This morning, it was just Pete and I, and I helped him
through his own sets of pull-ups. There was a stack of rocks under one of the
pull-up bars, and he tipped the rocks over, revealing an ants’ nest. I am thankful that I am starting to feel like
myself again. Since the beginning of April, when I returned to work after
Clementine’s birth, until recently, I worked in the environment and science
section of my office, including spending two and a half weeks in Rio in June as
part of the U.S. delegation to the United Nations Conference on Sustainable
Development, Rio+20. I didn’t appreciate how hard the job was and how much stress
I was putting on myself, until I went back to the political section and
immediately felt like a weight had been lifted. Don’t get me wrong, I loved the
job I was doing. I learned something new every day. Climate change, the science
behind launching shoe box-sized satellites, urban sustainability and turtle excluder
devices.
Last night, Elise and I went to buy a few bottles of cachaça
to stuff stockings with back in the States, before grabbing a bite out. We
ordered two caipirinhas and sat beside each other, looking out the front door
of the cachaçeria across the street at a hair salon and a Chinese restaurant.
Twilight was falling, and I was thankful Elise has bought a new pair of green
woven shorts and also that she was wearing them as a clear demonstration of her
objectively amazing legs. I was thankful that we didn’t have anywhere else we
needed to be at that particular moment and that we could stay as long as we
wanted, within reason. Later we would go
to Coco Bambu for dinner. It is a pretty fantastic feeling to go to a packed
restaurant in Brazil and have every man in the room checking out your wife. I
am thankful that she writes me notes to remind me of the things I would
otherwise forget. I am thankful that we will have two months off together
before we move back to Washington DC and I am looking forward to going back. I
love it there. I love living there. I like that it is close to Baltimore which
reminds me of the time I first set off on my own, and Washington DC is familiar
enough to not be scaring, but foreign enough to still (ironic, I know) feel
like Elise and I are off on our own just being there.
I am thankful for Brazil. I will be sad to leave. I know I
will miss it, and we remind ourselves that, now, we are all (especially
Clementine) a little Brazilian. I hope we will return. I think we will. And if
we do, I hope that we, the kids especially, will pick right up where we left
off.
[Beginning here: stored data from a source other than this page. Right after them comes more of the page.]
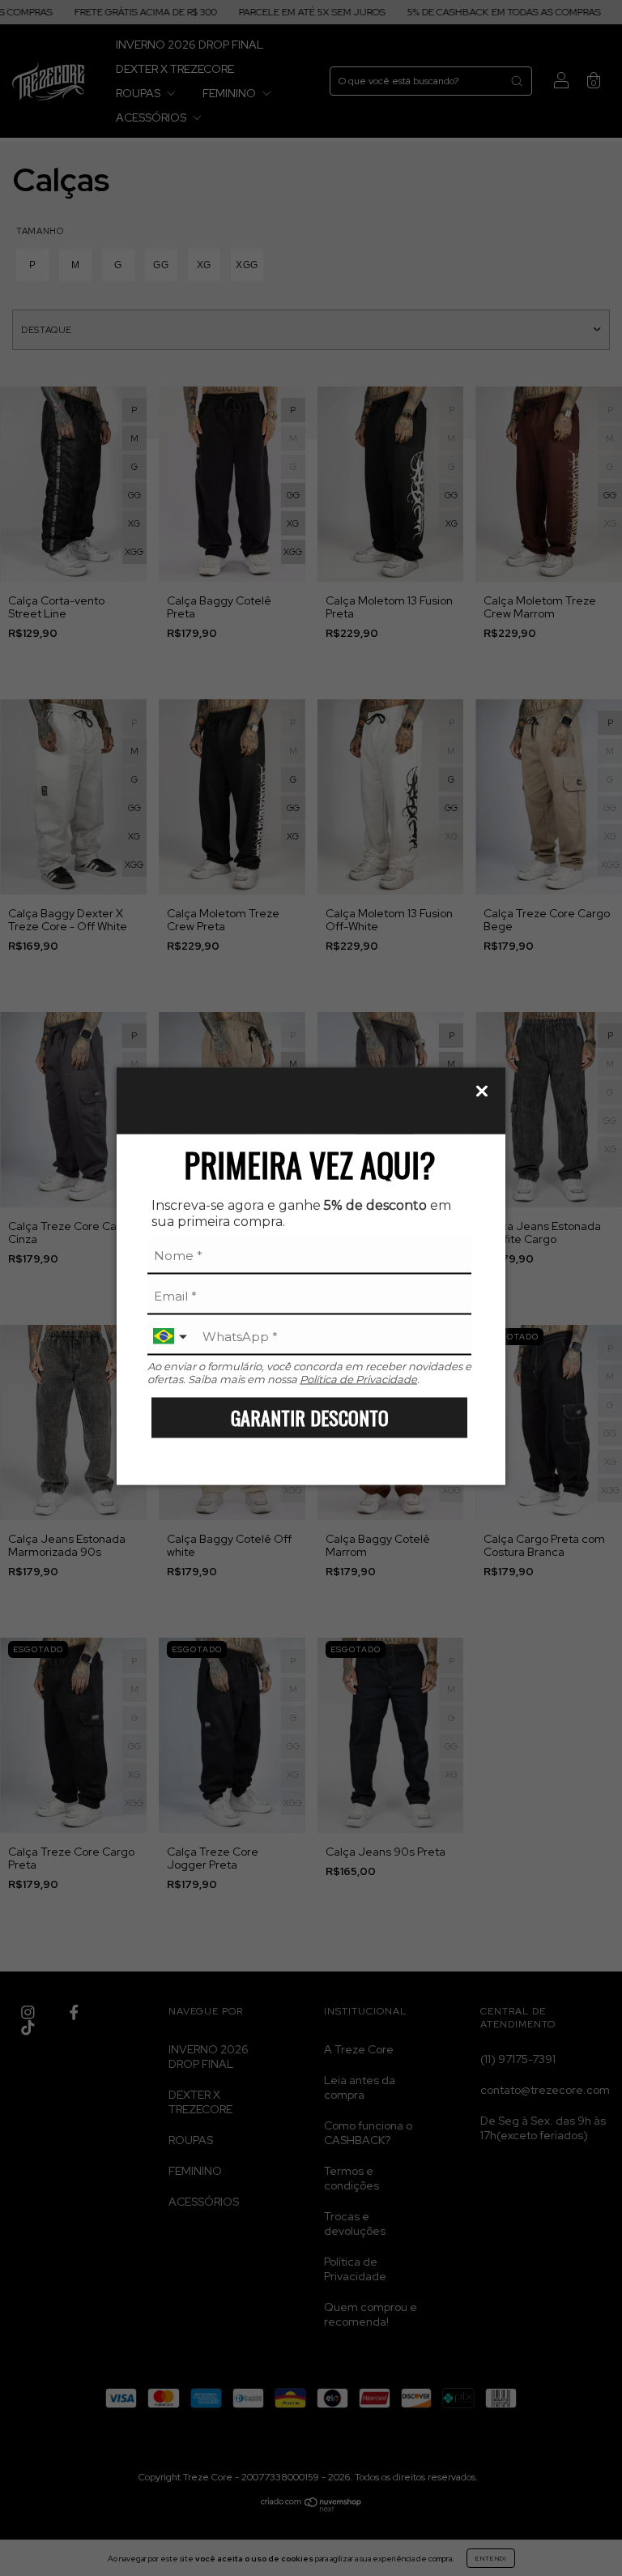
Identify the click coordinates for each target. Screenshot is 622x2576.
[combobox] (171, 1336)
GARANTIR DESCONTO (310, 1417)
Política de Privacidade (358, 1378)
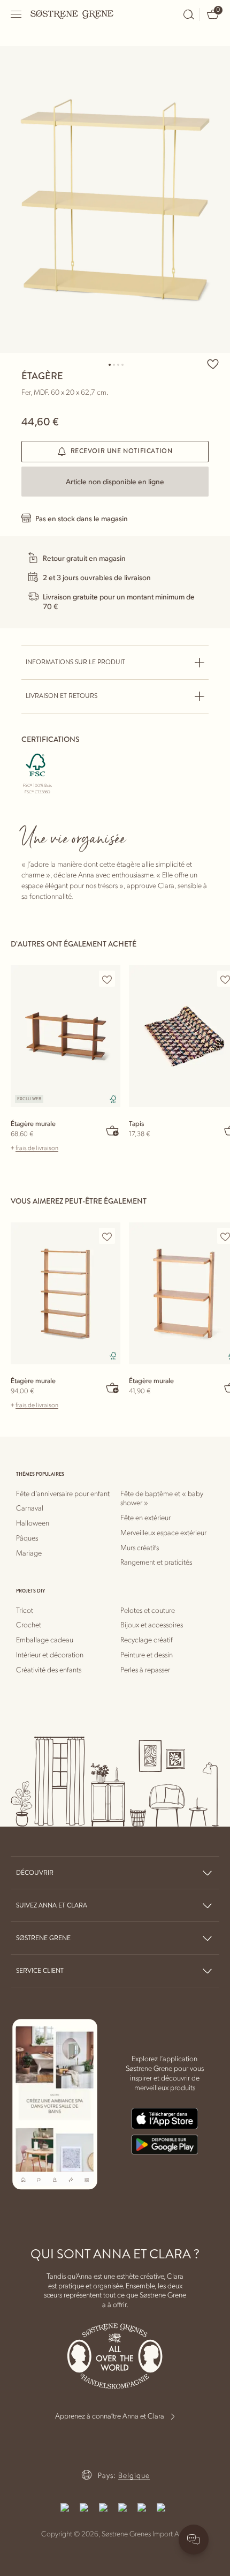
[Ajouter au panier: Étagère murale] (113, 1130)
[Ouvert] (16, 14)
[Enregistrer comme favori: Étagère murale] (107, 979)
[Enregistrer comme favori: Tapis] (225, 979)
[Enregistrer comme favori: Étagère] (212, 363)
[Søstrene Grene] (72, 14)
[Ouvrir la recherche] (188, 14)
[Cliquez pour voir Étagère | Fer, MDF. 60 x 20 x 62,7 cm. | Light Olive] (115, 199)
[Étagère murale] (65, 1036)
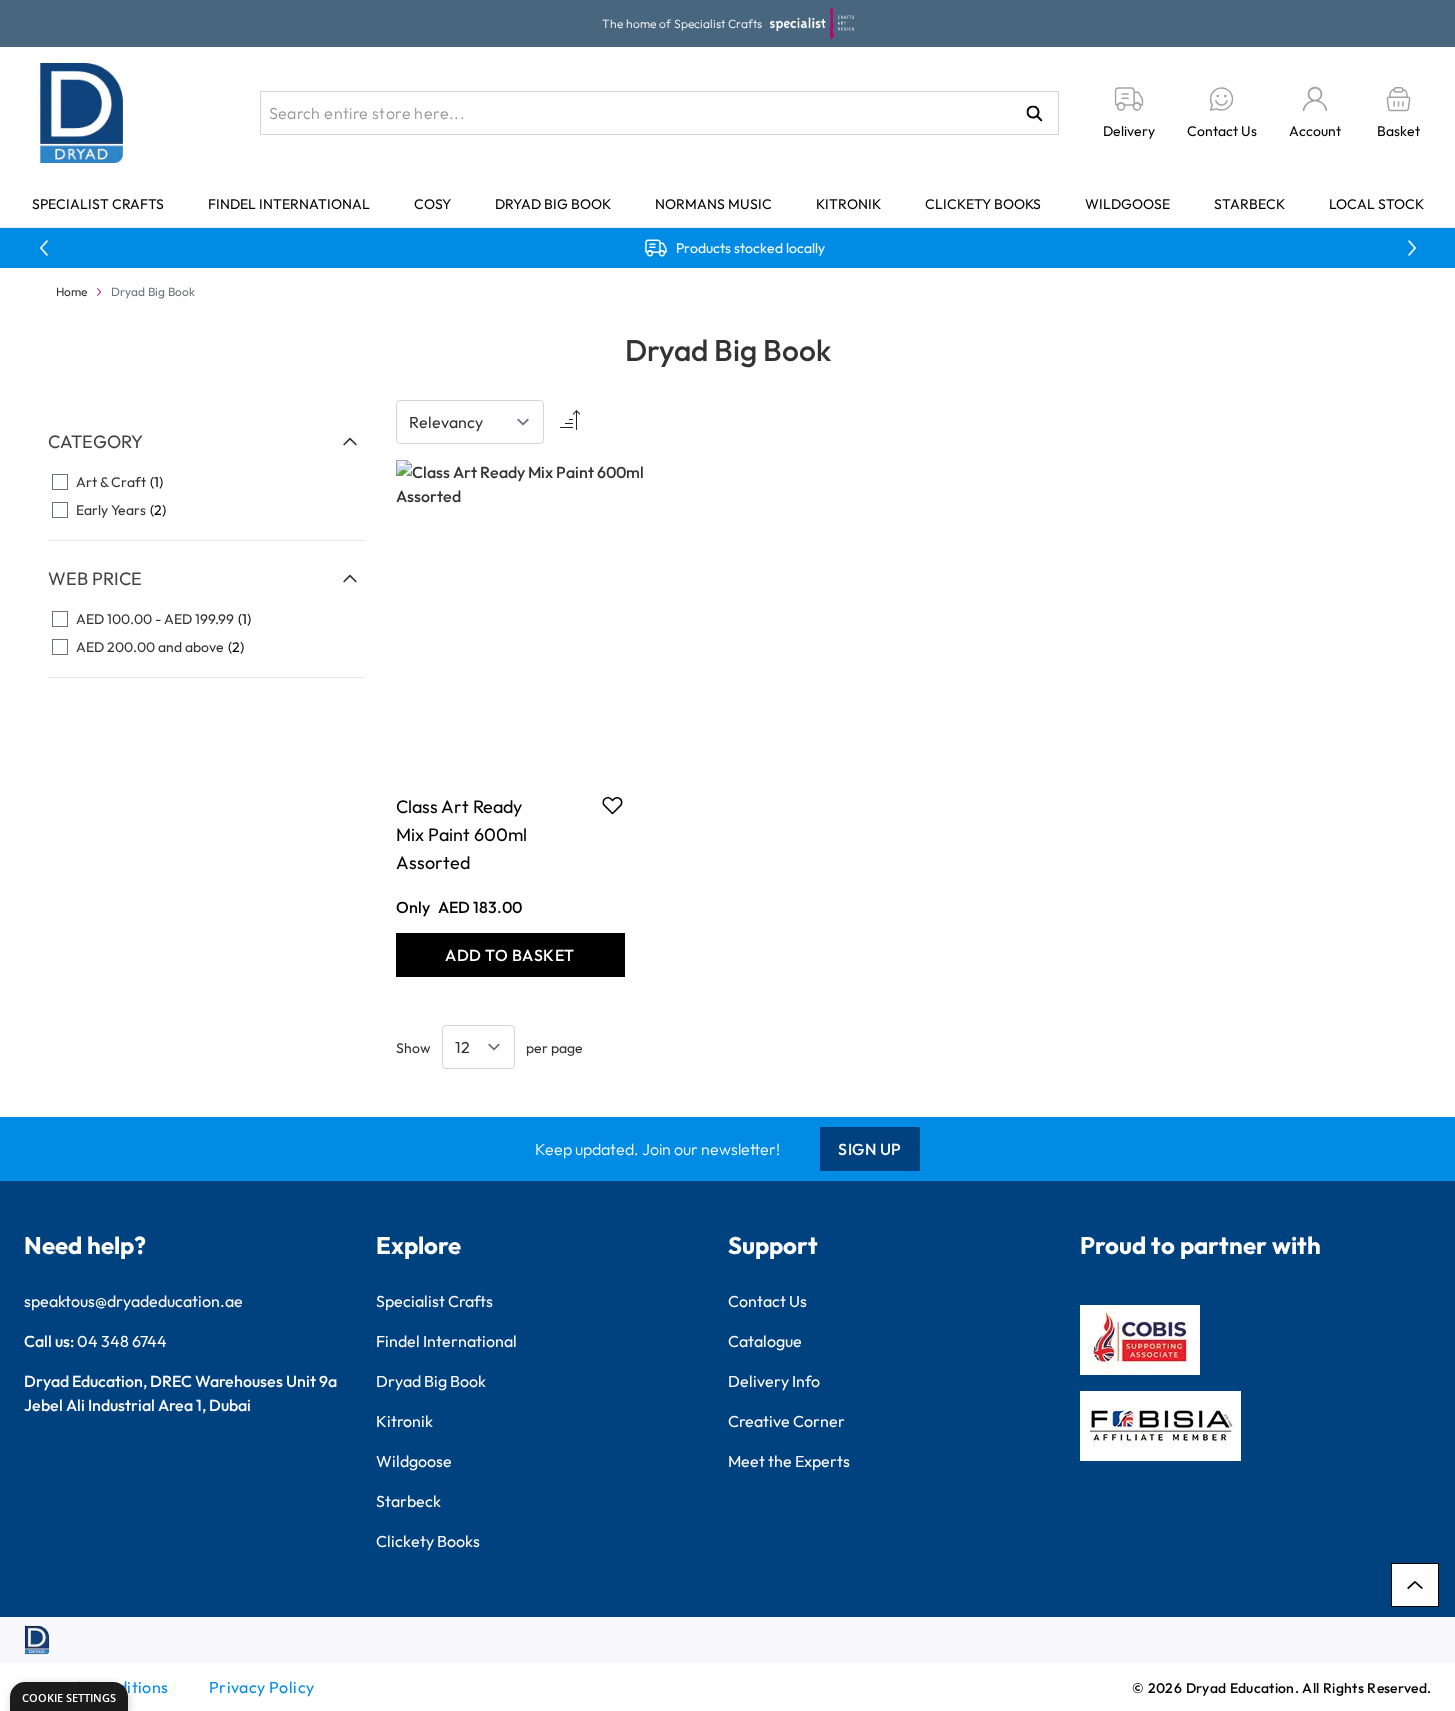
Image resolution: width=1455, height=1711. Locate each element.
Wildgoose (1127, 204)
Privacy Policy (262, 1687)
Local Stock (1376, 204)
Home (71, 291)
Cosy (432, 204)
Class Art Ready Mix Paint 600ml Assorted (461, 834)
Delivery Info (774, 1381)
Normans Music (713, 204)
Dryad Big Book (553, 204)
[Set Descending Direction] (568, 422)
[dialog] (69, 1696)
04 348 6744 (122, 1341)
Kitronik (848, 204)
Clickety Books (983, 204)
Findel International (289, 204)
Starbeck (1249, 204)
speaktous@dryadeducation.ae (133, 1301)
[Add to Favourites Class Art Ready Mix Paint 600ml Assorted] (612, 805)
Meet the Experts (789, 1461)
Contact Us (767, 1301)
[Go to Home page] (82, 113)
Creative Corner (786, 1421)
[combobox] (659, 113)
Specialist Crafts (98, 204)
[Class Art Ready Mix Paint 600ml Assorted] (510, 616)
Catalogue (765, 1341)
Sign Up (870, 1149)
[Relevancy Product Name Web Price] (470, 422)
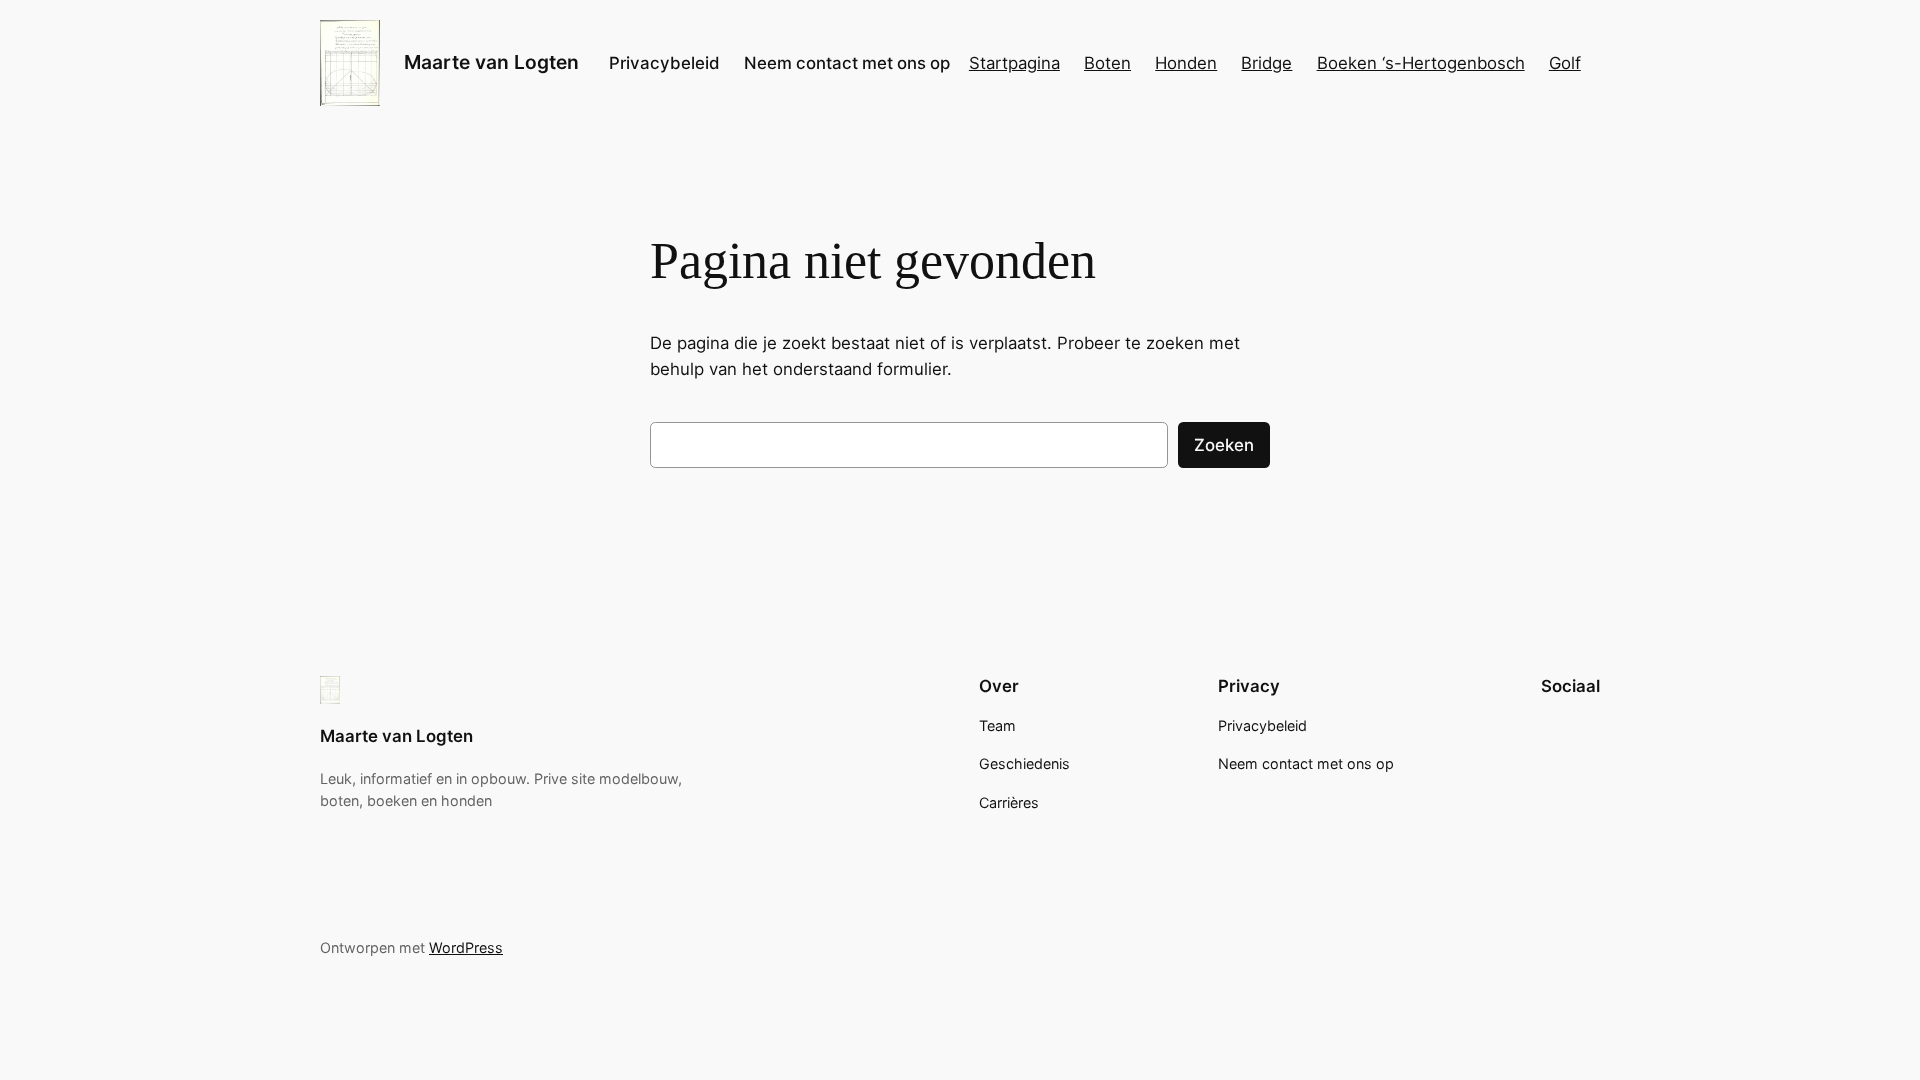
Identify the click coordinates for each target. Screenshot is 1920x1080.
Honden (1186, 63)
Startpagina (1014, 63)
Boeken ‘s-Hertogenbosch (1421, 63)
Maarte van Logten (491, 62)
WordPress (466, 947)
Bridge (1266, 63)
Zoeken (1224, 445)
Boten (1107, 63)
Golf (1565, 63)
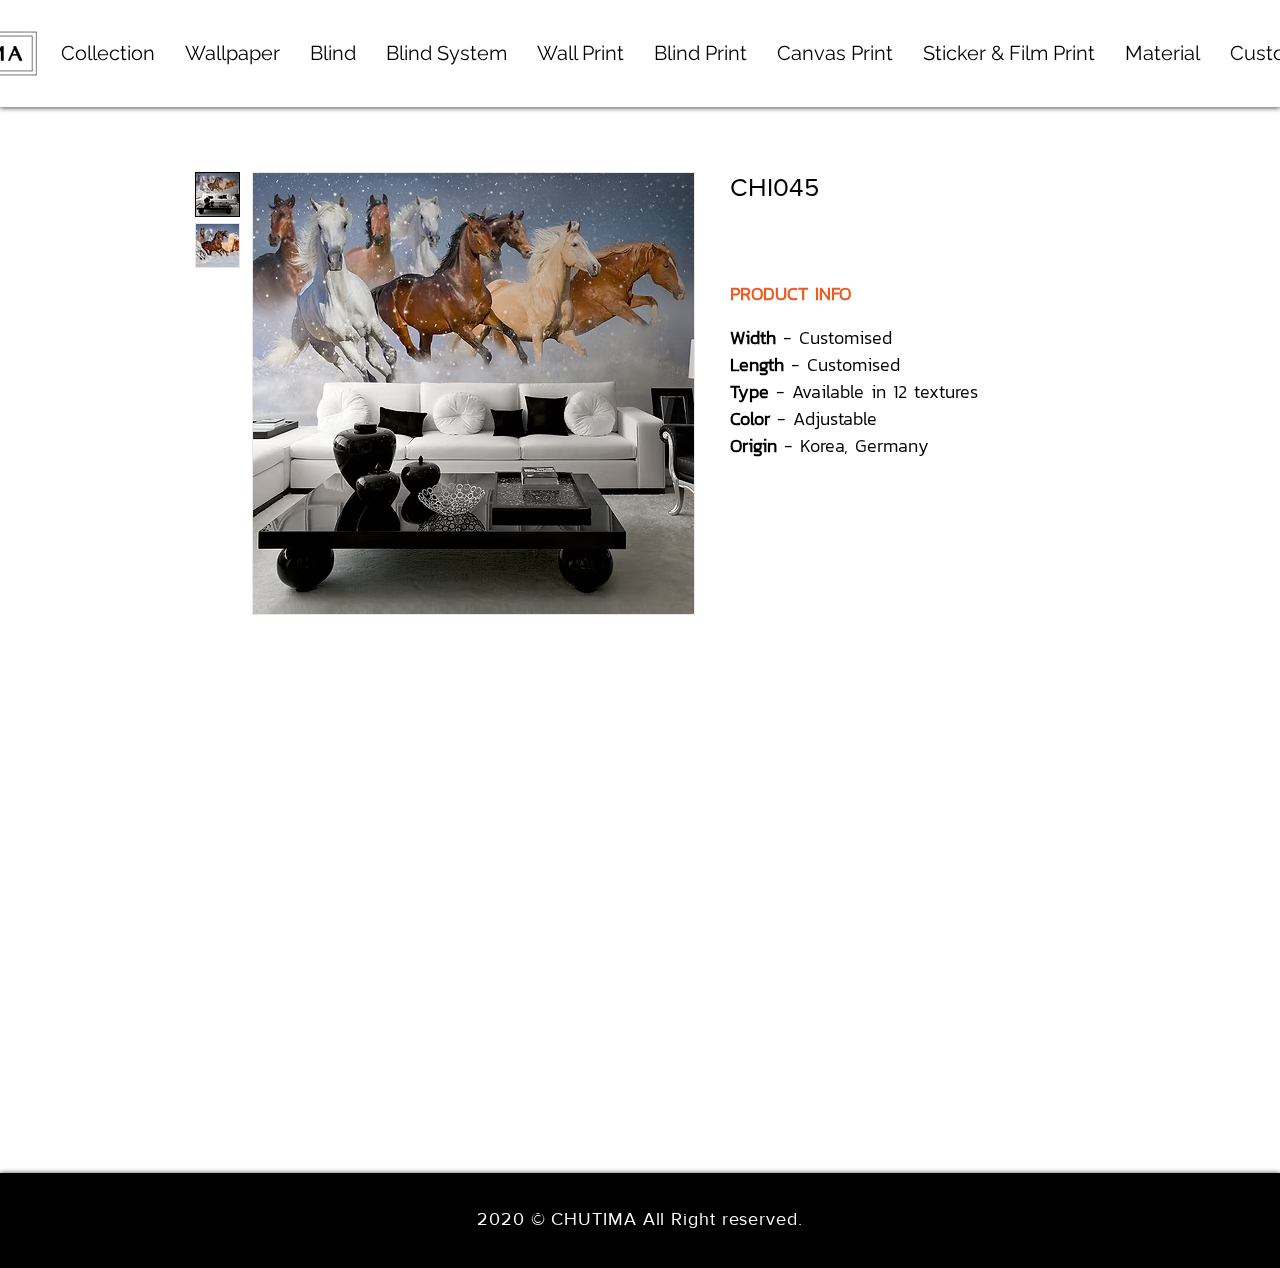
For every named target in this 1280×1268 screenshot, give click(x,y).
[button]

I think of the pictures Elise took in June in Rio of Pete and Sam in front
of Dois Irmãos on Ipanema beach and I have visions of them as long-legged,
poofy-haired, razor-thin fourteen and sixteen year-olds clamoring out of our
apartment in Rio, sprinting down toward the beach, a soccer ball comfortably
tucked under the crook of their elbows, fluently chattering in Portuguese to
the beach vendors and joggers and Brazilian girls in bikinis they pass. Though
leaving Brazil is bittersweet, I am thankful for this lifestyle. I hope it
continues to be this good to us. I think it will, as it is all a matter of
perspective, and Elise and I are not difficult to please. I know it will not
disappoint and I know that we will feel the same when we have to leave India,
and then we will tell ourselves that we are all now, a little bit American, a
little bit Brazilian and a little bit Indian.